◆ Task details: The listing below holds a line with "Image resolution: width=1000" and a later line with "1282x918 pixels.". Write out those two lines and every line between them, exactly, and nothing else.

◆ Records supplied:
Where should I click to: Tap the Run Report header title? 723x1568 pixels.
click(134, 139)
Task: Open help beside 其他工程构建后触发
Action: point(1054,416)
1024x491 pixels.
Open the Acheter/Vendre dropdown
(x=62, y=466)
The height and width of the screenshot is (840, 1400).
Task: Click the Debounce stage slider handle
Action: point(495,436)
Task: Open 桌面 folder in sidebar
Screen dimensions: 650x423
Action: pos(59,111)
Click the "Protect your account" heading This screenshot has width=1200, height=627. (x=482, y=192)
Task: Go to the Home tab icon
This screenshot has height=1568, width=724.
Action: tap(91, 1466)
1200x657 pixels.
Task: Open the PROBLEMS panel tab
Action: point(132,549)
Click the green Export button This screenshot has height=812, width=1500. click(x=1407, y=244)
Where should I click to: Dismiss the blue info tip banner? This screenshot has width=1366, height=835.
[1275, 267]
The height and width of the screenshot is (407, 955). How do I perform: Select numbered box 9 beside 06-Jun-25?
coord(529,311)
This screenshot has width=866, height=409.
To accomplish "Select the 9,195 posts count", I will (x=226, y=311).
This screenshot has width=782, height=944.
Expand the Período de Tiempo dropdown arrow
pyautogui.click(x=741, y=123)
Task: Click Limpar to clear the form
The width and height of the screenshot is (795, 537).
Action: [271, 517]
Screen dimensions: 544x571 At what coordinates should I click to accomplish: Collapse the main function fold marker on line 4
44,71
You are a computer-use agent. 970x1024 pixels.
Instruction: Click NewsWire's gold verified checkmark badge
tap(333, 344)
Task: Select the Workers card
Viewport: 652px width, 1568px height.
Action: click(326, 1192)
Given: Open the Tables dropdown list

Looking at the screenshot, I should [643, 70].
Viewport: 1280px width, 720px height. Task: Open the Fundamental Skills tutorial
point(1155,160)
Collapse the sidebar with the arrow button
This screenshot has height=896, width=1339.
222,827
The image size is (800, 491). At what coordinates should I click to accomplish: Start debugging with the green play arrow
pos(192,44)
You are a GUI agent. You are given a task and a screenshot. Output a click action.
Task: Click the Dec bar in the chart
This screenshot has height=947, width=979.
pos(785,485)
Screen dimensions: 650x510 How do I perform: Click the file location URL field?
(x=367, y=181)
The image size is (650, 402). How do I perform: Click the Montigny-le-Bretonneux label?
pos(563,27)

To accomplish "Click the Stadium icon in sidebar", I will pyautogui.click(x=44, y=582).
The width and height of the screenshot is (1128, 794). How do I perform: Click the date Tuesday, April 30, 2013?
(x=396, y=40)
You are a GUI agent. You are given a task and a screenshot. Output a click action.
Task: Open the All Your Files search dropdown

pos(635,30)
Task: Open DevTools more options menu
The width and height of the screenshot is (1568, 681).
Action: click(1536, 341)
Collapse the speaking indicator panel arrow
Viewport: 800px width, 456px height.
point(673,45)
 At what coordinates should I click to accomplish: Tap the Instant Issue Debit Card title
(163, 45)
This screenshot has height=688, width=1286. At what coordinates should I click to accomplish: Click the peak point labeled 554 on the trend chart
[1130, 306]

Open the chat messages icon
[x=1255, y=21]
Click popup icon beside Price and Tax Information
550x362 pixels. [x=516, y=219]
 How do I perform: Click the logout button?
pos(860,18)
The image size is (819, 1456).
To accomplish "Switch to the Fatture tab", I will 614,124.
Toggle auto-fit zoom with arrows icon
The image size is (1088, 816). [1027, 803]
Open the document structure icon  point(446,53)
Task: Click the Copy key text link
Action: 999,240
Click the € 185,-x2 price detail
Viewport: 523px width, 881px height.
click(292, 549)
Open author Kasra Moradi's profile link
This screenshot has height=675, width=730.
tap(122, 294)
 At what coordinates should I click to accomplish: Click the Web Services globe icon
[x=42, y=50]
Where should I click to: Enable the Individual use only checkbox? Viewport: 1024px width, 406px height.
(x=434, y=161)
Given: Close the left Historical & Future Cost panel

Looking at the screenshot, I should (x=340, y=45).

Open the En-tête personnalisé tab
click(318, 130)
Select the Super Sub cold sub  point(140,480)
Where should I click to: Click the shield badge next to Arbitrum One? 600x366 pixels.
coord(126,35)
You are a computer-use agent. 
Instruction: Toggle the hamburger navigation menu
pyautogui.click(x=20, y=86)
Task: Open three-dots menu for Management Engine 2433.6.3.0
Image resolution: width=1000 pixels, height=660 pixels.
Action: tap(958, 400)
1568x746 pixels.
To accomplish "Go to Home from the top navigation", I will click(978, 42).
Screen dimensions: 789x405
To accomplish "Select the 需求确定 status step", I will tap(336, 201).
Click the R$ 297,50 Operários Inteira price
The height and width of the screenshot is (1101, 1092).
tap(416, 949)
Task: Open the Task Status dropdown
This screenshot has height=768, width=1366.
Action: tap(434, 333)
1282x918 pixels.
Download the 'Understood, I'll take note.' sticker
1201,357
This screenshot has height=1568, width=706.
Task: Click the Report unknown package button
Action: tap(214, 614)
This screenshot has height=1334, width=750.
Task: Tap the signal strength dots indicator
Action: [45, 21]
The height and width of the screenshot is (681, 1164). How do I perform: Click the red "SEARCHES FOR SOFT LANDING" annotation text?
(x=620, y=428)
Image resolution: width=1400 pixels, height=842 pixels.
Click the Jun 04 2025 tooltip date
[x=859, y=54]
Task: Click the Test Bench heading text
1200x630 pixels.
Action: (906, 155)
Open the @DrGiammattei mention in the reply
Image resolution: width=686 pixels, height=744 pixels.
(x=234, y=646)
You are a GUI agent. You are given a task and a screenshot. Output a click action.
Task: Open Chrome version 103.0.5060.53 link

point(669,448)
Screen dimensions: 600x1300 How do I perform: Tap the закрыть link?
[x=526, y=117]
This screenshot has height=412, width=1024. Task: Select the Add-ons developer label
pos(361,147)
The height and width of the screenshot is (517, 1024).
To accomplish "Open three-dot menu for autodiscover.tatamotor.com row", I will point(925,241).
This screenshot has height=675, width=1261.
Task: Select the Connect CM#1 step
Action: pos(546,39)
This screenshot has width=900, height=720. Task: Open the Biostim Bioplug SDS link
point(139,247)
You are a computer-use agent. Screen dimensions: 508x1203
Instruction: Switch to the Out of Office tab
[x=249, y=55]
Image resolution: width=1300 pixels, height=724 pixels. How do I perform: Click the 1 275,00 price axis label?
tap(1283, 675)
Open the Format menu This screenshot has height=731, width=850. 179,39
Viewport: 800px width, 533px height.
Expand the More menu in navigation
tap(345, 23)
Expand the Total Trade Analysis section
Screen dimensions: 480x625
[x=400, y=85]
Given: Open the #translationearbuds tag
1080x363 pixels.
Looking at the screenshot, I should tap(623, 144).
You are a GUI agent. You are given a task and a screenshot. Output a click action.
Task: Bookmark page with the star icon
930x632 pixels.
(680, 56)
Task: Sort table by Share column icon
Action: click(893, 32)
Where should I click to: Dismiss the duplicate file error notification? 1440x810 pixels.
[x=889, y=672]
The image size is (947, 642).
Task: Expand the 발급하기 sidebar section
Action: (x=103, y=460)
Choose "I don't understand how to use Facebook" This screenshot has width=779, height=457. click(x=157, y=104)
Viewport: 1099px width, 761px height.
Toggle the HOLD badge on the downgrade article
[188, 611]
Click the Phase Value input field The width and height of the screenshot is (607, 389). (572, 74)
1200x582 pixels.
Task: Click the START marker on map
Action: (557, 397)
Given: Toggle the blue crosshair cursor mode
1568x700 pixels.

◆ Your response:
Image resolution: width=1000 pixels, height=660 pixels.
Action: tap(958, 400)
1568x746 pixels.
To accomplish "Go to Home from the top navigation", I will click(978, 42).
Screen dimensions: 789x405
To accomplish "Select the 需求确定 status step", I will tap(336, 201).
Click the R$ 297,50 Operários Inteira price
The height and width of the screenshot is (1101, 1092).
tap(416, 949)
Task: Open the Task Status dropdown
This screenshot has height=768, width=1366.
Action: tap(434, 333)
1282x918 pixels.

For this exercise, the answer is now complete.